<<<<

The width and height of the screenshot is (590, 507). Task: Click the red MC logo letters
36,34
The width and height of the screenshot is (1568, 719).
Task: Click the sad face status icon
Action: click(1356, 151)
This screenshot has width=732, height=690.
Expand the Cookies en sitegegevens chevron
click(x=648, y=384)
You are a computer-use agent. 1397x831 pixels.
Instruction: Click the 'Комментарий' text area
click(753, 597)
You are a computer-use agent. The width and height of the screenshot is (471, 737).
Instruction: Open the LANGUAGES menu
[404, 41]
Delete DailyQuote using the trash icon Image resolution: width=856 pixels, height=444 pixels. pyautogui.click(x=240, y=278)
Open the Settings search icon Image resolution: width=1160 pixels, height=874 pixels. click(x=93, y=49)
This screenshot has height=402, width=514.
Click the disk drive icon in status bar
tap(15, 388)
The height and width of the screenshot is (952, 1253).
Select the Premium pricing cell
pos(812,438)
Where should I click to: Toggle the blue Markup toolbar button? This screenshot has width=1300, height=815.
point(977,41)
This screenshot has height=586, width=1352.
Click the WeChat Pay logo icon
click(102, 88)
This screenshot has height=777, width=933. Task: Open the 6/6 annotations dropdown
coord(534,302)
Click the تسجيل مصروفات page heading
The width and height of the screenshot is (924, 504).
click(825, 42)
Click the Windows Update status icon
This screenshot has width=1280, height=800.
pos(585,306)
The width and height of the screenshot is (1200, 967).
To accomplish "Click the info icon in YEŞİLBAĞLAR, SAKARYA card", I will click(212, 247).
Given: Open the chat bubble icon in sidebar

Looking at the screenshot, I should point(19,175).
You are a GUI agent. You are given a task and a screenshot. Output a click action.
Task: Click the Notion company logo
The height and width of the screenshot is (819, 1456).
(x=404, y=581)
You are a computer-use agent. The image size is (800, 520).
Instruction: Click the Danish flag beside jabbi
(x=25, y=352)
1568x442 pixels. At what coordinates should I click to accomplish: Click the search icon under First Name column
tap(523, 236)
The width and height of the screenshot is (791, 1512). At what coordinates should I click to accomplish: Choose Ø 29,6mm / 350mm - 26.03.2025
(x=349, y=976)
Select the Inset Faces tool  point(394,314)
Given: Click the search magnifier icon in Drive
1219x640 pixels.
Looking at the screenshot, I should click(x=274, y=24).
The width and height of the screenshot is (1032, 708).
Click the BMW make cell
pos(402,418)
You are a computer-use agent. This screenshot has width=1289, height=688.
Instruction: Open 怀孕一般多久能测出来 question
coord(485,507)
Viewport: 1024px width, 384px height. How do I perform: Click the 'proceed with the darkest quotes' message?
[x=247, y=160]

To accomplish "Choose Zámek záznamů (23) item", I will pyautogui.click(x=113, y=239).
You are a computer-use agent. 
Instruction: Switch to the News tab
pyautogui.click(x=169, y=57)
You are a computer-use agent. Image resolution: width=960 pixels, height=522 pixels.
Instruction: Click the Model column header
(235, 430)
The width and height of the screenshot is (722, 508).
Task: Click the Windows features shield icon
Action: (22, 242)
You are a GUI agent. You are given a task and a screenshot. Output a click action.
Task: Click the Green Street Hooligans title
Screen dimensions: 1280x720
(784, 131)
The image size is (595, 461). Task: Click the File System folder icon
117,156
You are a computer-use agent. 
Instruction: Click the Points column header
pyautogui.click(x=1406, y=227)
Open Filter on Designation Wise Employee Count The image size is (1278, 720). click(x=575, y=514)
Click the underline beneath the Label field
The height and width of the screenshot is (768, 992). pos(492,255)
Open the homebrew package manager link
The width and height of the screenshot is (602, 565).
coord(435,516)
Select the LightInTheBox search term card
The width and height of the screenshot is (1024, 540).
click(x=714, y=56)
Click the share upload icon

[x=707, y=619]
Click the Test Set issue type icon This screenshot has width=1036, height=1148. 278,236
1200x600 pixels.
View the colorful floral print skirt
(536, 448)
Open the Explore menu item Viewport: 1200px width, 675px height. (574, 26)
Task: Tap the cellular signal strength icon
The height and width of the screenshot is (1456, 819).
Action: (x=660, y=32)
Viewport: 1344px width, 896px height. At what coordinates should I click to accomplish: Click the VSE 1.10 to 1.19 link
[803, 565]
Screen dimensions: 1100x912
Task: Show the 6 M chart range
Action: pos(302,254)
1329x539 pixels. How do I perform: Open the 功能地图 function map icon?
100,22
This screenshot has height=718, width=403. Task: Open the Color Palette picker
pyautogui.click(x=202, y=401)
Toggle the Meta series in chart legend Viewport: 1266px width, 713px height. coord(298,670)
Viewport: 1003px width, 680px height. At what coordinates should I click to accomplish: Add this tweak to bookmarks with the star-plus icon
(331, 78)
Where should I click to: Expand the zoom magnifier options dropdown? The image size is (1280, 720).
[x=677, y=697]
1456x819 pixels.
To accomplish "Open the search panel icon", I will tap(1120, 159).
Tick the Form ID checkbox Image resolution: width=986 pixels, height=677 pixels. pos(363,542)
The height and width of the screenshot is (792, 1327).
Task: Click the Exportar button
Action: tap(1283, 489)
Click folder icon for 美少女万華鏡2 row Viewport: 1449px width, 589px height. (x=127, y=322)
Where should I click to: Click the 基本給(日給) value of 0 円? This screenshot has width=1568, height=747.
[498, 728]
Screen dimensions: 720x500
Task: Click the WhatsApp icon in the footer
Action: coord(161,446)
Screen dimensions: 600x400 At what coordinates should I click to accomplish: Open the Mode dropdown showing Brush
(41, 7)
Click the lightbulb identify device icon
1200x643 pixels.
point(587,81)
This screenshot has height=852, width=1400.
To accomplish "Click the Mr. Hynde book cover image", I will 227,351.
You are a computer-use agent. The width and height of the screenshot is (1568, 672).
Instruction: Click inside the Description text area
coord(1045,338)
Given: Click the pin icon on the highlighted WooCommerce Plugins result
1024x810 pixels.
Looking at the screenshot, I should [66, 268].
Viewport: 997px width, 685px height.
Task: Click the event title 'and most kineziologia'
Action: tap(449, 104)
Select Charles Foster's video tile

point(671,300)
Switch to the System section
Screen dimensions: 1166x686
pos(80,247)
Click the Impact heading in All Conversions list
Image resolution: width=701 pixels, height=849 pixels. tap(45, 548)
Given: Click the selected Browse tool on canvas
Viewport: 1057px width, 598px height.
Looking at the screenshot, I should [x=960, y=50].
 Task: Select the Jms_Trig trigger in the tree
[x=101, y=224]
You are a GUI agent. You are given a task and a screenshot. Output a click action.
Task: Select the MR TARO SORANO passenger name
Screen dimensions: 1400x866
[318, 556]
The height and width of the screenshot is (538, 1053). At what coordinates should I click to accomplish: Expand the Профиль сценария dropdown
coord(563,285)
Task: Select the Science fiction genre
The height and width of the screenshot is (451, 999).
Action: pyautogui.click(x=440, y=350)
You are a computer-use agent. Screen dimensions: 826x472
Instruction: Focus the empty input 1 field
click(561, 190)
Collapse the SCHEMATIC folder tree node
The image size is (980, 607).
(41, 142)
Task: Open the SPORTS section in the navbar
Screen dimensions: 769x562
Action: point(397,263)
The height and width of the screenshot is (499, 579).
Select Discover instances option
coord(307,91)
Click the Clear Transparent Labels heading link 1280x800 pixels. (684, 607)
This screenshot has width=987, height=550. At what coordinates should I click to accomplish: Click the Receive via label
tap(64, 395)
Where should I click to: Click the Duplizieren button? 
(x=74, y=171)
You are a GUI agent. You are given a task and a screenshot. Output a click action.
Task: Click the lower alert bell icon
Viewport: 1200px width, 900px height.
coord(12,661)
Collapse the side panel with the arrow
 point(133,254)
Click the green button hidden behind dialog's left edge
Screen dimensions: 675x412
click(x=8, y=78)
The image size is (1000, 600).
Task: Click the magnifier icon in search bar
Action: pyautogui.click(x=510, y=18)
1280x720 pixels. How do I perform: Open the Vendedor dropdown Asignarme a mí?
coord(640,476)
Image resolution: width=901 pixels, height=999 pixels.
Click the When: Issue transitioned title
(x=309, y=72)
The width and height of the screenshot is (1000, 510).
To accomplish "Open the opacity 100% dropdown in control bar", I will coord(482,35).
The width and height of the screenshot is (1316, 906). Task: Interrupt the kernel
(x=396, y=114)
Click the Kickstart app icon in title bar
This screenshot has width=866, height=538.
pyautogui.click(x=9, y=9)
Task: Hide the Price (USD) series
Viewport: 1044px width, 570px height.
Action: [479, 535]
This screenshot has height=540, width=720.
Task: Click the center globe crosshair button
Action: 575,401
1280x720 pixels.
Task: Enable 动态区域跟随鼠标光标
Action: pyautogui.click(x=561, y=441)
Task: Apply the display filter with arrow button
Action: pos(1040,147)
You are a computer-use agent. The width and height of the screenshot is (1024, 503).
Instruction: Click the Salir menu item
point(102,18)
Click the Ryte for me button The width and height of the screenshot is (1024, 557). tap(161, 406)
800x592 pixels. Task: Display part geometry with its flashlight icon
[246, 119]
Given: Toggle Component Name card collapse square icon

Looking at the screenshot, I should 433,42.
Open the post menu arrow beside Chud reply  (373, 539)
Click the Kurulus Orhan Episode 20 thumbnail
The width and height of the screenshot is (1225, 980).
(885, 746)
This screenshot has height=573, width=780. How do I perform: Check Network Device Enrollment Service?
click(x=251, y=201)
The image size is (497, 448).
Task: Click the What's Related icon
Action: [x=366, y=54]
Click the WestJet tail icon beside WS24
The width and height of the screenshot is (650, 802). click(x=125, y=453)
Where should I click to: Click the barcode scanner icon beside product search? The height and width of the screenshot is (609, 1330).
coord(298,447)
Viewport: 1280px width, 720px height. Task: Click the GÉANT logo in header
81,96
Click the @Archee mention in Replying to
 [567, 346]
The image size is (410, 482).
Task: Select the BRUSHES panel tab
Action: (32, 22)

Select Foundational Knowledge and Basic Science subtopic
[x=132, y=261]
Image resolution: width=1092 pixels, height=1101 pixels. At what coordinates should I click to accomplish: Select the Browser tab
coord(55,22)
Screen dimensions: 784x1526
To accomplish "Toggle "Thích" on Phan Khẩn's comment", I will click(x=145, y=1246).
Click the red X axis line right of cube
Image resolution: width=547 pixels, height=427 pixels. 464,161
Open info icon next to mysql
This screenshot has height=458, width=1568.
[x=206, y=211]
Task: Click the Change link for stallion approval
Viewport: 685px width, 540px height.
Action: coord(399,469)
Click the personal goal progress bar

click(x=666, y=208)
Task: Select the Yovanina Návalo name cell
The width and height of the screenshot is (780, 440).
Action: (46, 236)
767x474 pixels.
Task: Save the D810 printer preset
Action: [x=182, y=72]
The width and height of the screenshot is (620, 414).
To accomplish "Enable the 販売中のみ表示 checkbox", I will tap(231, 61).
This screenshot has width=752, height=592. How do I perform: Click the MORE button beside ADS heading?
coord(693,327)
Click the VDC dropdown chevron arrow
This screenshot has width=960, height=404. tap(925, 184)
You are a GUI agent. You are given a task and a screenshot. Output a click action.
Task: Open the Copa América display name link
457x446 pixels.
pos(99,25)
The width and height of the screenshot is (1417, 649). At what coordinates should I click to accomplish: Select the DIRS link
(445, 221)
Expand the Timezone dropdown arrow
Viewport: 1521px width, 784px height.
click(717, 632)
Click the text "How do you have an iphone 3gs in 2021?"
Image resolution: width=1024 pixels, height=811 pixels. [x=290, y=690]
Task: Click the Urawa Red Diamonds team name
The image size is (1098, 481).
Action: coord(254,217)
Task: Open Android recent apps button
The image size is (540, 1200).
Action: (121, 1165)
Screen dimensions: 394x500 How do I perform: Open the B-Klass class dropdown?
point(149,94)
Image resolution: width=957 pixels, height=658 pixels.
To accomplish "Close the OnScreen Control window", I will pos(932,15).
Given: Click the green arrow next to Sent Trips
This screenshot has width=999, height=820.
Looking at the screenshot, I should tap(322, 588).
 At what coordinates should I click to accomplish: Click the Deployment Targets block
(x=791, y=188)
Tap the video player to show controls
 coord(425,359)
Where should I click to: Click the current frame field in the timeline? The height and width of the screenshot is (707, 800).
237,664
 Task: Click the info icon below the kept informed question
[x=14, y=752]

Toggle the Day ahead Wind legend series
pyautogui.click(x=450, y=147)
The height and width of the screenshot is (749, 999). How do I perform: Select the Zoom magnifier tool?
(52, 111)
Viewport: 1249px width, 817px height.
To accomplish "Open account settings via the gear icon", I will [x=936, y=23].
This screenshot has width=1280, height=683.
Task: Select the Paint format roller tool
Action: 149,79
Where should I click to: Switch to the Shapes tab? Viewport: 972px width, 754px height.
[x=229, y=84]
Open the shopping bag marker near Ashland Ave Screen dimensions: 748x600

>>>>

■ TASK GOAL ■
Would you copy every line of the entries that includes the word "next"?

■ WRITTEN SOLUTION ■
Open info icon next to mysql
Given: Click the green arrow next to Sent Trips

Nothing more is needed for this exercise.